Twelve men sat in the jury box. They listened, their faces attentive and emotionless. People had whispered that it was a tough-looking jury. There were two executives of industrial concerns, two engineers, a mathematician, a truck driver, a bricklayer, an electrician, a gardener and three factory workers. The impaneling of the jury had taken some time. Roark had challenged many talesmen. He had picked these twelve. The prosecutor had agreed, telling himself that this was what happened when an amateur undertook to handle his own defense; a lawyer would have chosen the gentlest types, those most likely to respond to an appeal for mercy; Roark had chosen the hardest faces.

" ... Had it been some plutocrat's mansion, but a housing project, gentlemen of the jury, a housing project!"

The judge sat erect on the tall bench. He had gray hair and the stern face of an army officer.

" ... a man trained to serve society, a builder who became a destroyer ... "

The voice went on, practiced and confident. The faces filling the room listened with the response they granted to a good weekday dinner: satisfying and to be forgotten within an hour. They agreed with every sentence; they had heard it before, they had always heard it, this was what the world lived by; it was self-evident — like a puddle before one's feet.

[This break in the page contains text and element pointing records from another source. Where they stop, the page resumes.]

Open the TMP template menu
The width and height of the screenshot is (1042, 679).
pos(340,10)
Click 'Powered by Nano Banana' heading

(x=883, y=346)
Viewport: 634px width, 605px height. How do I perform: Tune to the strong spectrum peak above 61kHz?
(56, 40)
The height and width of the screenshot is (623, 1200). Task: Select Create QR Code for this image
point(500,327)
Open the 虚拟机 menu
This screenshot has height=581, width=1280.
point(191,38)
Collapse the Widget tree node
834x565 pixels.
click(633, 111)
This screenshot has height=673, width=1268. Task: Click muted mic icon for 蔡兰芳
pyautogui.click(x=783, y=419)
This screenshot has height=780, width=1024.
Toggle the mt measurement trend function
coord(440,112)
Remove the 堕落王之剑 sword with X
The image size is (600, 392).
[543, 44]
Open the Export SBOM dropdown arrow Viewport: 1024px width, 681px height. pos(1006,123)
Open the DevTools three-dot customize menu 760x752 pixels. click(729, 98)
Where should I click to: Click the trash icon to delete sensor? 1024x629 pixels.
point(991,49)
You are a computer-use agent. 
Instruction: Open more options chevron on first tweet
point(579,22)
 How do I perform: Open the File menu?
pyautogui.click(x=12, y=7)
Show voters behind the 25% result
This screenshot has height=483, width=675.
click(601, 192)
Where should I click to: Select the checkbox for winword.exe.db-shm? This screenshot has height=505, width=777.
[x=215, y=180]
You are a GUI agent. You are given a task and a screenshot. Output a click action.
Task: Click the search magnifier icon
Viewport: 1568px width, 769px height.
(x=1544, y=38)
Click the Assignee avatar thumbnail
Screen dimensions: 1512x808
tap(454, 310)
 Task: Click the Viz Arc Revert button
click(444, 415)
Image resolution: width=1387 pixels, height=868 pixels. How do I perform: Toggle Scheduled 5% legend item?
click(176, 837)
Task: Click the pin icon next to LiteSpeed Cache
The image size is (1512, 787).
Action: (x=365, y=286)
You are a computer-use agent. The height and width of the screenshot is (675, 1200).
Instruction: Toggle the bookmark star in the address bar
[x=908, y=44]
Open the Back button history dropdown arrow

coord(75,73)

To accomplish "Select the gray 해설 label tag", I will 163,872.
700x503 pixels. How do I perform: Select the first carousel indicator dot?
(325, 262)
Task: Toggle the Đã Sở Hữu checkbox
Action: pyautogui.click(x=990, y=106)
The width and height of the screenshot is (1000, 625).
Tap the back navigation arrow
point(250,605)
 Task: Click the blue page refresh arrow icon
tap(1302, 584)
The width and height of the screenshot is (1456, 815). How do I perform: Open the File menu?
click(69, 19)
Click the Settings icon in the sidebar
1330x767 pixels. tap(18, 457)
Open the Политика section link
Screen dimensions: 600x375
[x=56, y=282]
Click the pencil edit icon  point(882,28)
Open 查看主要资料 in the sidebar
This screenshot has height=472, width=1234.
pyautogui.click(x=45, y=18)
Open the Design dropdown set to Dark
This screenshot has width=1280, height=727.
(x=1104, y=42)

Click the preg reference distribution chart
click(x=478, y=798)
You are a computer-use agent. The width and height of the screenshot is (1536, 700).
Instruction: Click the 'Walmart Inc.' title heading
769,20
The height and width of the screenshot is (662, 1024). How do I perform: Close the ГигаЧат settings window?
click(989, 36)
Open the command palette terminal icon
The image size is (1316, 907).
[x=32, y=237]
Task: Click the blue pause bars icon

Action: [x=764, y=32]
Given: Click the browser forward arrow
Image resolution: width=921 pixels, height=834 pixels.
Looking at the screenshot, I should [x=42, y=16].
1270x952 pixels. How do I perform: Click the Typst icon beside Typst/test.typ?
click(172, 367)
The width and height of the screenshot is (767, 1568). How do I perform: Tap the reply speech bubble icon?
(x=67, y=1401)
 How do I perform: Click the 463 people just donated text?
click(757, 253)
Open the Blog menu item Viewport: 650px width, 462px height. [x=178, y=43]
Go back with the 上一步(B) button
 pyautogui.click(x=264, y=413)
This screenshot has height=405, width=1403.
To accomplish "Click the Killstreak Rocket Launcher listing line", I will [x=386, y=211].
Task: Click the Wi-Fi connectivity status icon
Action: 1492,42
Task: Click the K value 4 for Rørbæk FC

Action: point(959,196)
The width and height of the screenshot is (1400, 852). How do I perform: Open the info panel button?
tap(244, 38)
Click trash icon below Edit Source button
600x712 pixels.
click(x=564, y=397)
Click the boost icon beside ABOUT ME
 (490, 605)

The prosecutor introduced his witnesses. The policeman who had arrested Roark took the stand to tell how he had found the defendant standing by the electric plunger. The night watchman related how he had been sent away from the scene; his testimony was brief; the prosecutor preferred not to stress the subject of Dominique. The contractor's superintendent testified about the dynamite missing from the stores on the site. Officials of Cortlandt, building inspectors, estimators took the stand to describe the building and the extent of the damage. This concluded the first day of the trial.

Peter Keating was the first witness called on the following day.

He sat on the stand, slumped forward. He looked at the prosecutor obediently. His eyes moved, once in a while. He looked at the crowd, at the jury, at Roark. It made no difference.

"Mr. Keating, will you state under oath whether you designed the project ascribed to you, known as Cortlandt Homes?"

"No. I didn't."

"Who designed it?"

"Howard Roark."

"At whose request?"

"At my request."

"Why did you call on him?"

"Because I was not capable of doing it myself."

There was no sound of honesty in the voice, because there was no sound of effort to pronounce a truth of such nature; no tone of truth or falsehood; only indifference.

The prosecutor handed him a sheet of paper. "Is this the agreement you signed?"

Keating held the paper in his hand. "Yes."